A Graph-Based Decoding Model for Incomplete Multi-Subject fMRI Functional Alignment

Aggregating multi-subject fMRI data is indispensable for generating valid and general inferences from patterns distributed across human brains. The disparities in anatomical structures and functional topographies of human brains call for aligning fMRI data across subjects. However, the existing functional alignment methods cannot tackle various kinds of fMRI datasets today, especially when they are incomplete, i.e., some of the subjects probably lack the responses to some stimuli, or different subjects might follow different sequences of stimuli. In this paper, a cross-subject graph that depicts the (dis)similarities between samples across subjects is taken as prior information for developing a more flexible framework that suits an assortment of fMRI datasets. However, the high dimension of fMRI data and the use of multiple subjects makes the crude framework time-consuming or unpractical.

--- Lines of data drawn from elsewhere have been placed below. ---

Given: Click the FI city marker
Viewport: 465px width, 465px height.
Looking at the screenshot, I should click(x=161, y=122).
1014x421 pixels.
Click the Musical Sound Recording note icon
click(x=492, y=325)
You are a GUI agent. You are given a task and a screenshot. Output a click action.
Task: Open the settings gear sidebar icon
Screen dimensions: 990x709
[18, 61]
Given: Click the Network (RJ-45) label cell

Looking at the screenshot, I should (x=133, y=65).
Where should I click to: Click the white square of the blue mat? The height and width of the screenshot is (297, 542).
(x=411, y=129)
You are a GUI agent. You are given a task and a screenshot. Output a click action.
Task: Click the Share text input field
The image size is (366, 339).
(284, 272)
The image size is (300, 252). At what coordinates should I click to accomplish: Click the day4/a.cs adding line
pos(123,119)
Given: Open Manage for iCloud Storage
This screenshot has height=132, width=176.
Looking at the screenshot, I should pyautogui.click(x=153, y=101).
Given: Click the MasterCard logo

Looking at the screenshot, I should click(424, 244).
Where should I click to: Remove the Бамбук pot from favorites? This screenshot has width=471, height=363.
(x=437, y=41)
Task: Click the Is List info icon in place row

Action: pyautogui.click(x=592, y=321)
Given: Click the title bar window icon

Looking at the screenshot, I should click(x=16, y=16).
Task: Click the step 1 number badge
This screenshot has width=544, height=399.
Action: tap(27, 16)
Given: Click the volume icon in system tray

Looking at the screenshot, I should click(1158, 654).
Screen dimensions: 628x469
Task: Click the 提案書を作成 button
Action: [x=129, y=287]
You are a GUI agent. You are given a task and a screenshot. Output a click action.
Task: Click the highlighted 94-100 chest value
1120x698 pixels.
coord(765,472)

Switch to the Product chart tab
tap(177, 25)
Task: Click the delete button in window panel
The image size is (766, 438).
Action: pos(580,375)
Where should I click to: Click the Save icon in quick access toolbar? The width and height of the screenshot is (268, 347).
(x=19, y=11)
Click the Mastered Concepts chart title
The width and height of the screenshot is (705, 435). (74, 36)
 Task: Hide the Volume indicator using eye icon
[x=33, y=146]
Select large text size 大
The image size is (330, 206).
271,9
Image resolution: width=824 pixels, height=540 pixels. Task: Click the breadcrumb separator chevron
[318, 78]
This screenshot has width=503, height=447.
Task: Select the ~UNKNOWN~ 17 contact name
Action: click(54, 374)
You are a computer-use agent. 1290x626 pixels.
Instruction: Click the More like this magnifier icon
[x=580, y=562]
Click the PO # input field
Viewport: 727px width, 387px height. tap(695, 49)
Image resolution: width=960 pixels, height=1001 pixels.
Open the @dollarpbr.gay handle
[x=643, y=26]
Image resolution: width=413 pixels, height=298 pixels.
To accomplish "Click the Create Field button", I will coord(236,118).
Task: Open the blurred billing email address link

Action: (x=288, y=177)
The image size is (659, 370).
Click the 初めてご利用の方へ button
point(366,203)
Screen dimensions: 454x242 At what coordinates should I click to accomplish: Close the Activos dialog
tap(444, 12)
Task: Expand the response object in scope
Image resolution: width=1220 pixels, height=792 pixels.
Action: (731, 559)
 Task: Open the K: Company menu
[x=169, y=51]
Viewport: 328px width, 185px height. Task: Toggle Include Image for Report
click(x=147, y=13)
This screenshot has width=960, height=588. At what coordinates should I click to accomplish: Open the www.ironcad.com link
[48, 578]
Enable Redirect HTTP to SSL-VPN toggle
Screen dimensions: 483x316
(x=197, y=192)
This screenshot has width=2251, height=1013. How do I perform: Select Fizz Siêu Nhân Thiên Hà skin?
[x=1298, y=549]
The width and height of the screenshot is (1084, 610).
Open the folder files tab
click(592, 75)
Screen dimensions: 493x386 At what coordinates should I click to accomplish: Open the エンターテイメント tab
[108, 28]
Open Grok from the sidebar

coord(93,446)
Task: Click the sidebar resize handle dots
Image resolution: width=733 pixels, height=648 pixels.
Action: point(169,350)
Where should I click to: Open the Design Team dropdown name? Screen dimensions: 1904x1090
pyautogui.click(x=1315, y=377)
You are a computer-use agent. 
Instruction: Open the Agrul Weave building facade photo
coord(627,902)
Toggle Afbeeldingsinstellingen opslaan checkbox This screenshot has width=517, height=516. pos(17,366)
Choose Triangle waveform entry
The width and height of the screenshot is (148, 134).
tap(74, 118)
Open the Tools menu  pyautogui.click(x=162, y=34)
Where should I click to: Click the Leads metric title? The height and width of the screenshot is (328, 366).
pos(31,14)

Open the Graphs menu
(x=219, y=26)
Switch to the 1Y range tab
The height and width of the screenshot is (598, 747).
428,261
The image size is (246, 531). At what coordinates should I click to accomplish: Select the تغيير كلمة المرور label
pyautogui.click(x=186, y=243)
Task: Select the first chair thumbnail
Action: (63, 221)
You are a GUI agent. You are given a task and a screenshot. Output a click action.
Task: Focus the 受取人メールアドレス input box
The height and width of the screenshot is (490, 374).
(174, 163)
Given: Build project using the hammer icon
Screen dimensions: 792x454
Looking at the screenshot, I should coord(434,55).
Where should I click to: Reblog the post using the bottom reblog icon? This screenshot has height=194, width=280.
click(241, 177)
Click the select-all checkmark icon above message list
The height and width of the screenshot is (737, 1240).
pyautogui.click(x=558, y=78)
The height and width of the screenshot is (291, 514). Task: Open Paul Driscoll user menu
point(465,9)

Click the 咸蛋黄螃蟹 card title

Therefore, we regularize the framework so that a feasible kernel-based optimization, which permits non-linear feature extraction, could be theoretically developed. Specifically, a low-dimension assumption is imposed on each new feature space to avoid overfitting caused by the high-spatial-low-temporal resolution of fMRI data. Empirical studies confirm that the proposed method under both incompleteness and completeness can achieve better performance than other state-of-the-art functional alignment methods under completeness.